People often don’t take models too seriously, particularly when they’re doing something other than modeling. Cara Delevingne experienced a spectacularly dismissive interview in 2015 while promoting the film Paper Towns, based on the novel by John Green. The interviewer from Good Day Sacramento started off by getting her name wrong (“Carla Delevingne is in the movie!”) then asked if she had taken the time to read the book—more than a little patronizing considering Delevingne played one of the two leads. Delevingne didn’t let the insult go, responding: “I never read the book or the script. I kind of winged it.”
Delevingne later explained her response: “People say I don’t work hard, or that all of this has come very easy, and that I haven’t had to work for it. That’s not true at all … I pride myself on how hard I work, so it sucks when people say that kind of thing.”
Delevingne has indeed worked hard. Only 24, the London-born model entered 2016 as one of the world’s 10 highest paid models, having modeled for everyone from Alexander Wang to Zara. She achieved greater fame through some celebrated pals, becoming a tabloid target as a member of Taylor Swift’s “Girl Squad.”
She triggered similar media coverage through her friendship with Rihanna. Thanks to her film career, however, Delevingne has emerged as a celebrity in her own right.
Confessing that in her early days of modeling it was “eating McDonald’s all the time and drinking too much,” she buckled down before taking on the part of the Enchantress in Suicide Squad.

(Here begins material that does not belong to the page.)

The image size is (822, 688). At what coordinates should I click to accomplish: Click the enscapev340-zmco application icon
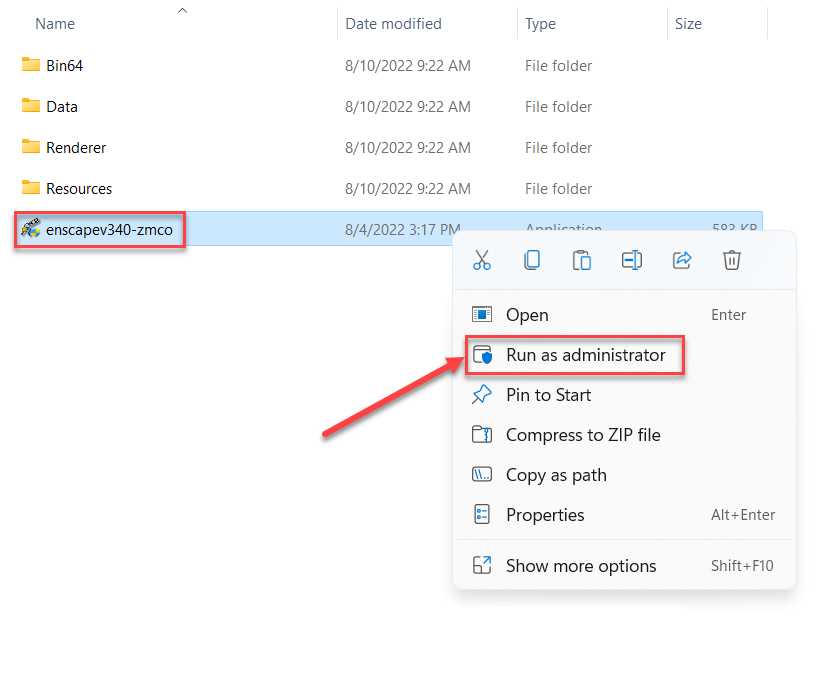30,230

The film became one of the biggest hits of the year, earning over $740 million worldwide. While Suicide Squad was panned by many critics, Delevingne stands poised to enter a more acclaimed chapter in her film career with upcoming movies including Tulip Fever (which also stars Oscar-winner Alicia Vikander and features a script by the celebrated playwright Tom Stoppard) and London Fields (co-starring Billy Bob Thornton and based on the acclaimed novel by Martin Amis).

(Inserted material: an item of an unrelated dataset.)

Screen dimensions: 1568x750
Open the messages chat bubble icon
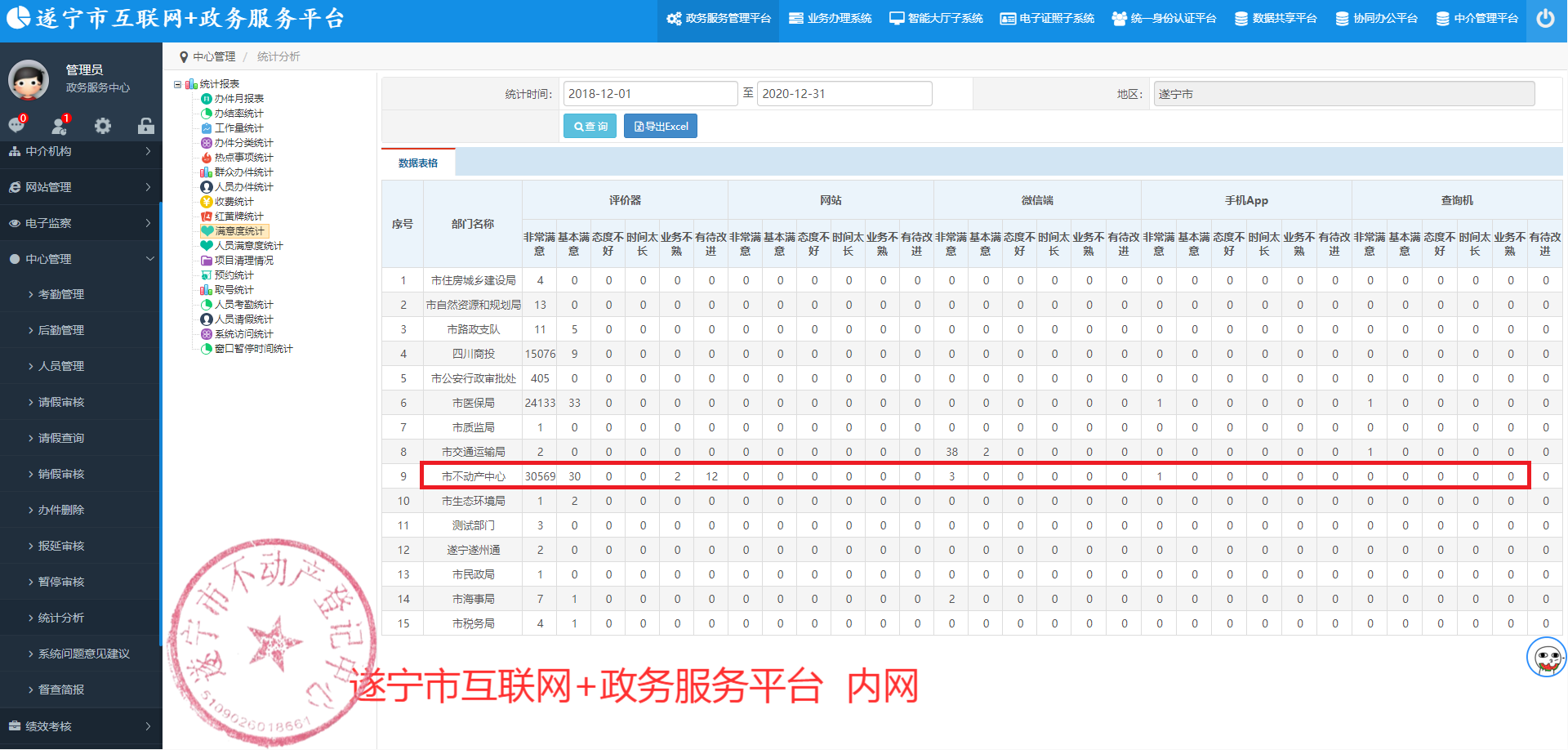coord(16,125)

While she’s found success on both the runways and the big screen, breaking into the business was initially a struggle for a woman who, by her own account, had troubles fitting in or make sense of the world while growing up. As Vogue notes in an interview with Delevingne:
“Cara was a brooding little girl whose sisters excelled in school. She recalls spending an inordinate amount of time in the offices of mental health professionals whom, she admits, she tended to ‘screw with,’ saying the same things again and again, trying to get them so frustrated they’d fire her as a patient. At nine, she was told she had the reading ability of a 16-year-old. (Later, at sixteen, she was told she had the reading ability of a nine-year-old.)”
Delevingne dropped out of school to pursue modeling, but even that seemed a mistake for many months, as it took her a full year before she booked a paying job. Her career only began to take off when she was cast in Burberry’s spring 2011 campaign. (And even that included a disastrous initial visit to Burberry’s: “The first time I walked into Burberry the woman just said, ‘Turn around, go away.’”)
Even now, more successful and stable than she ever imagined, Delevingne recognizes it won’t always be an easy journey. When a journalist told her that her clean-living ways ahead of Suicide Squad filming suggested that her body was now a temple, Delevingne responded: “I always chuckle at that saying. I say my body is a roller coaster. Enjoy the ride.”